DIRECTIONS ▸
**A.** In the forum question below about one-hot encoding text in PyTorch, decide whether each statement agrees with it: (i) the numeric example builds its tensor with dtype torch.int64; (ii) the tokenizer is created with the "basic_english" setting; (iii) the corpus holds three documents. For each statement, answer yes or no and quote the words of the question that decide it.
**B.** In the forum question below about one-hot encoding text in PyTorch, which module is get_tokenizer imported from?
**C.** Write the next part of the forum question below about one-hot encoding text in PyTorch, starting after its final sentence.

I am wondering how to one hot encode text data in pytorch?
For numeric data you could do this
import torch
import torch.functional as F
t = torch.tensor([6,6,7,8,6,1,7], dtype = torch.int64)
one_hot_vector = F.one_hot(x = t, num_classes=9)
print(one_hot_vector.shape)
# Out > torch.Size([7, 9])
But what if you have text data instead
from torchtext.data.utils import get_tokenizer
corpus = ["The cat sat the mat", "The dog ate my homework"]
tokenizer = get_tokenizer("basic_english")
tokens = [tokenizer(doc) for doc in corpus]
But how do I one hot encode this vocab using Pytorch?

Word and element location data
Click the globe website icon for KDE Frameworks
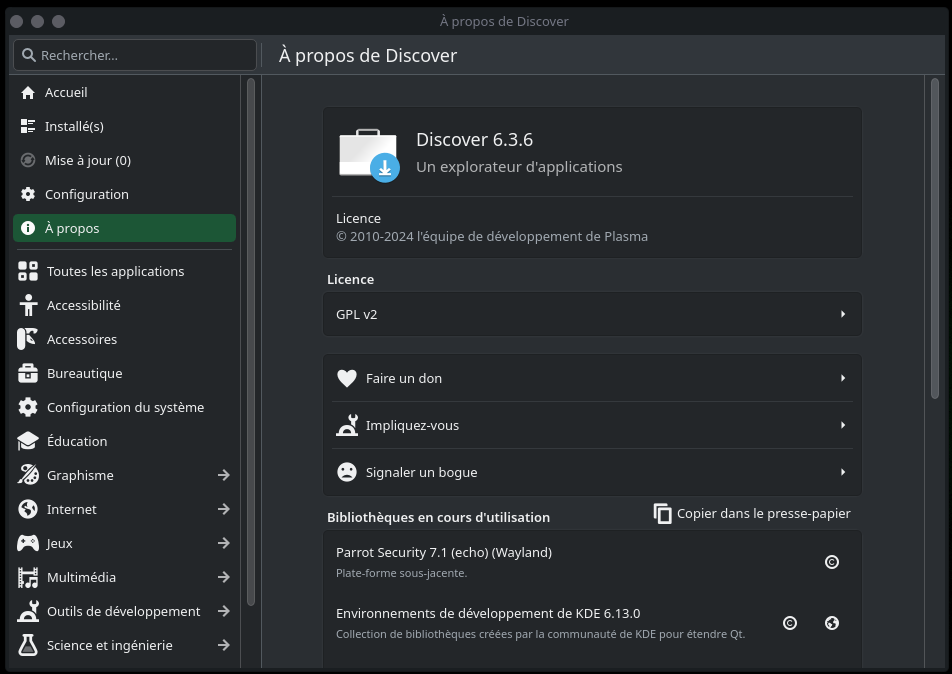The height and width of the screenshot is (674, 952). pos(831,623)
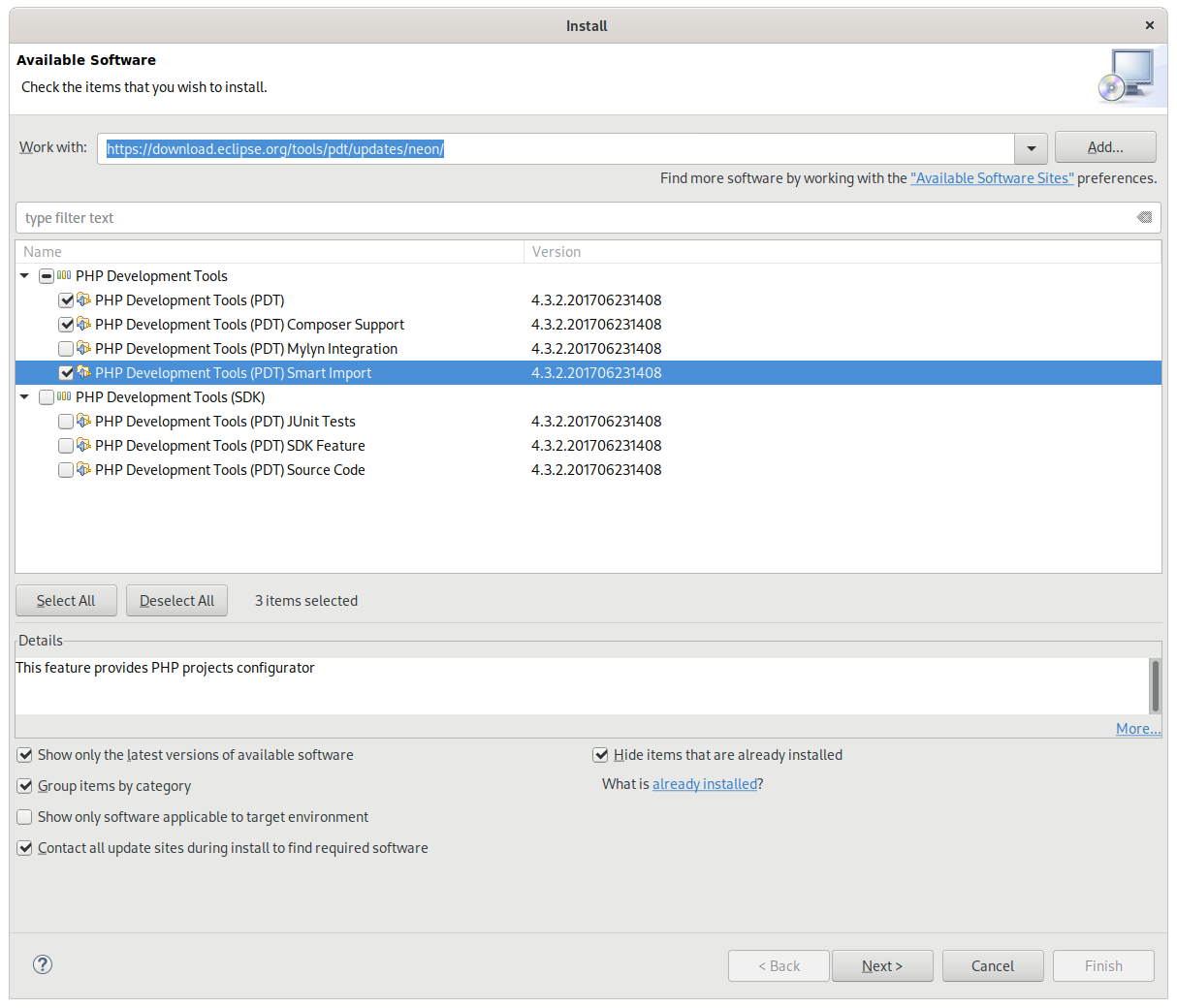Click the feature icon next to JUnit Tests
1177x1008 pixels.
point(81,421)
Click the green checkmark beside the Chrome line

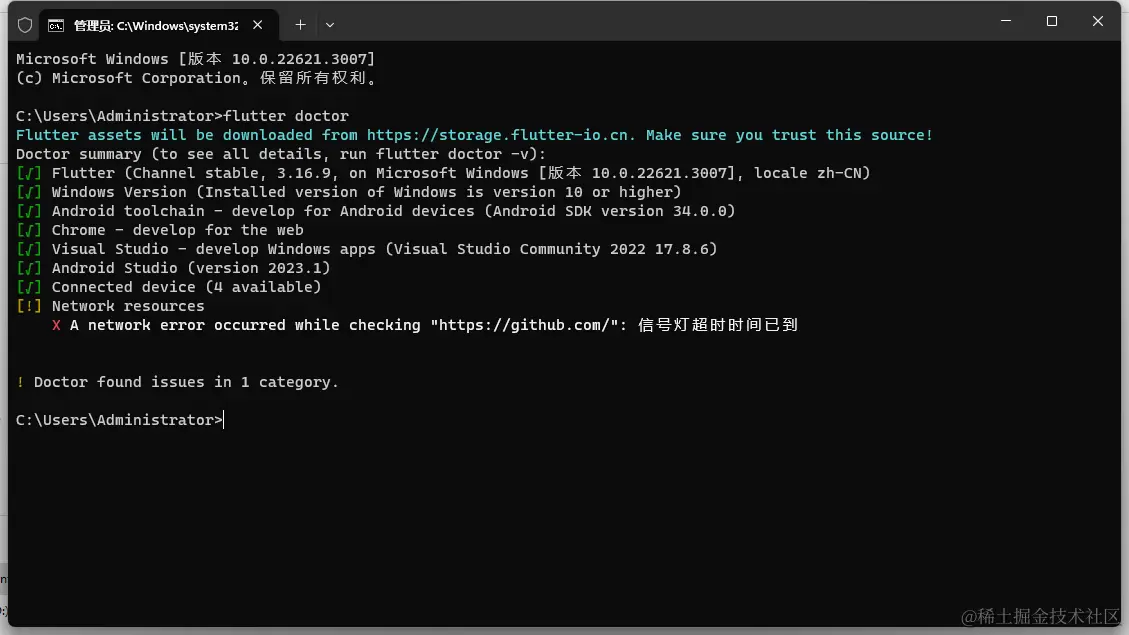pyautogui.click(x=28, y=230)
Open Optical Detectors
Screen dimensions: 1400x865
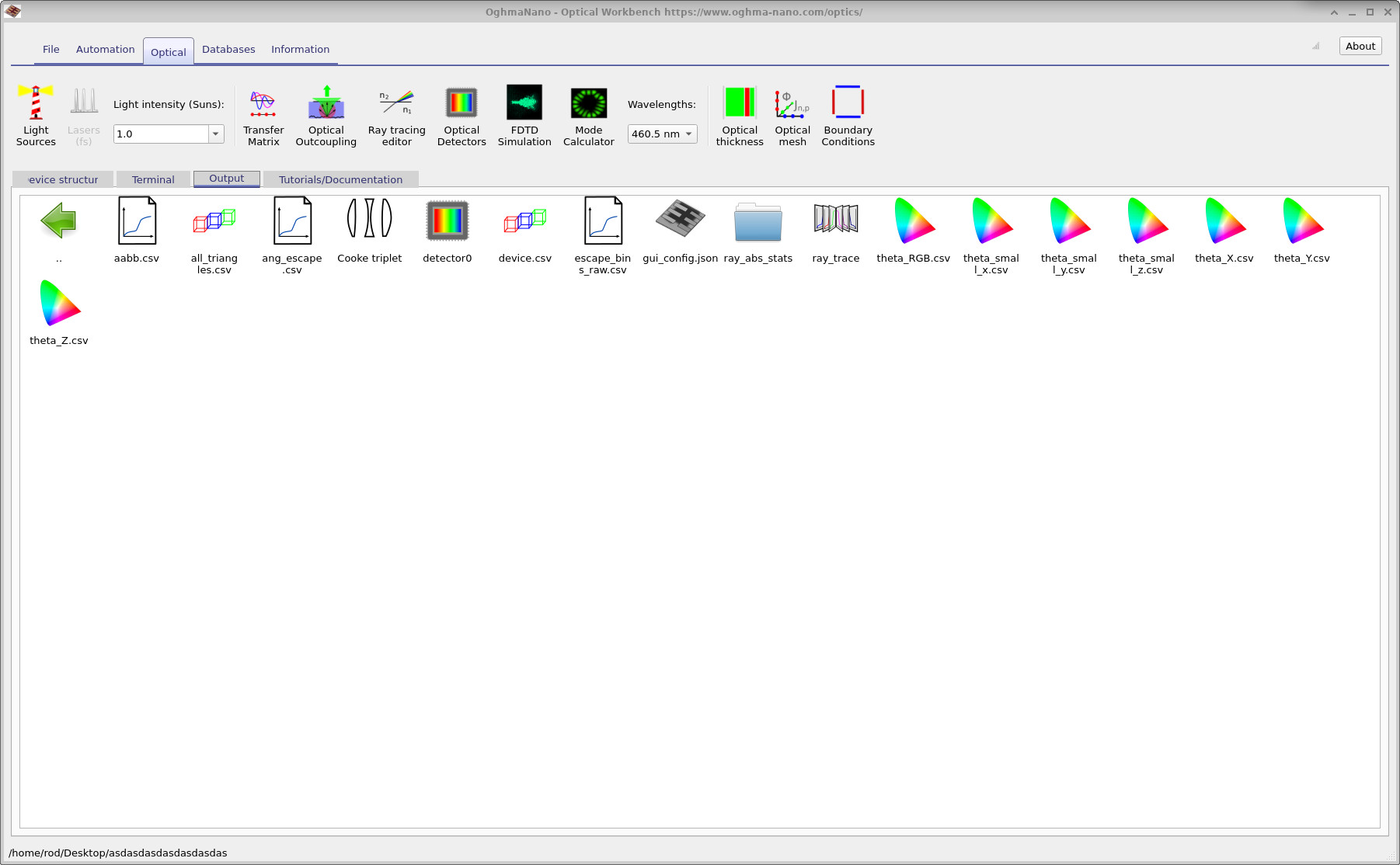[x=461, y=116]
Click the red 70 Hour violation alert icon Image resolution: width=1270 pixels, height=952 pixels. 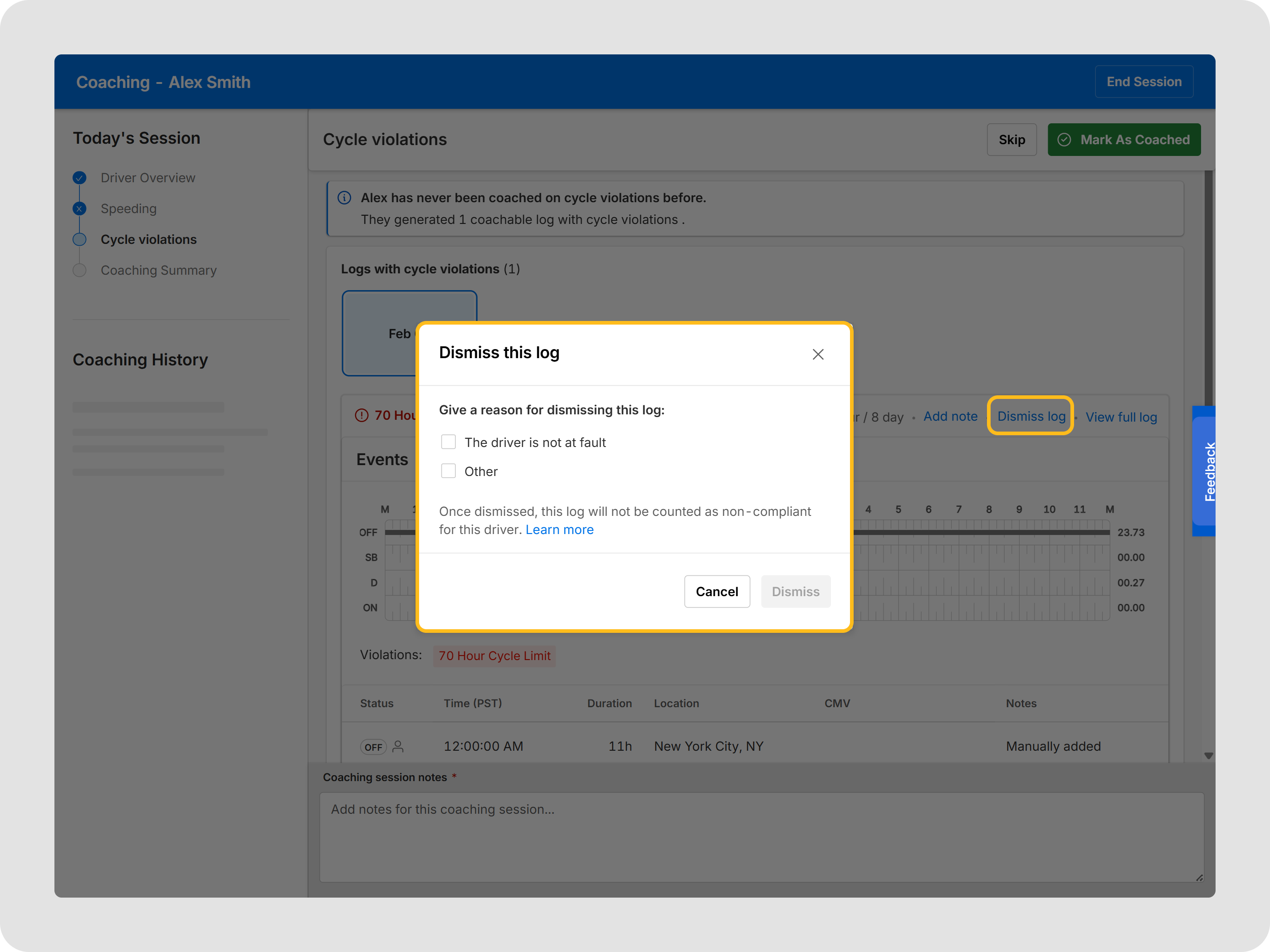pyautogui.click(x=361, y=415)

EXPECTED ANSWERS ▸
**A.**
(i) Yes: "dtype = torch.int64"
(ii) Yes: "get_tokenizer("basic_english")"
(iii) No: "corpus = ["The cat sat the mat", "The dog ate my homework"]"

**B.** It is imported from torchtext.data.utils.

**C.**
With something like Scikit Learn I could do this, is there a similar way to do in pytorch
import spacy
from spacy.lang.en import English
from sklearn.preprocessing import OneHotEncoder
corpus = ["The cat sat the mat", "The dog ate my homework"]
nlp = English()
tokenizer = spacy.tokenizer.Tokenizer(nlp.vocab)
tokens = np.array([[token for token in tokenizer(doc)] for doc in corpus])
one_hot_encoder = OneHotEncoder(sparse = False)
one_hot_encoded = one_hot_encoder.fit_transform(tokens)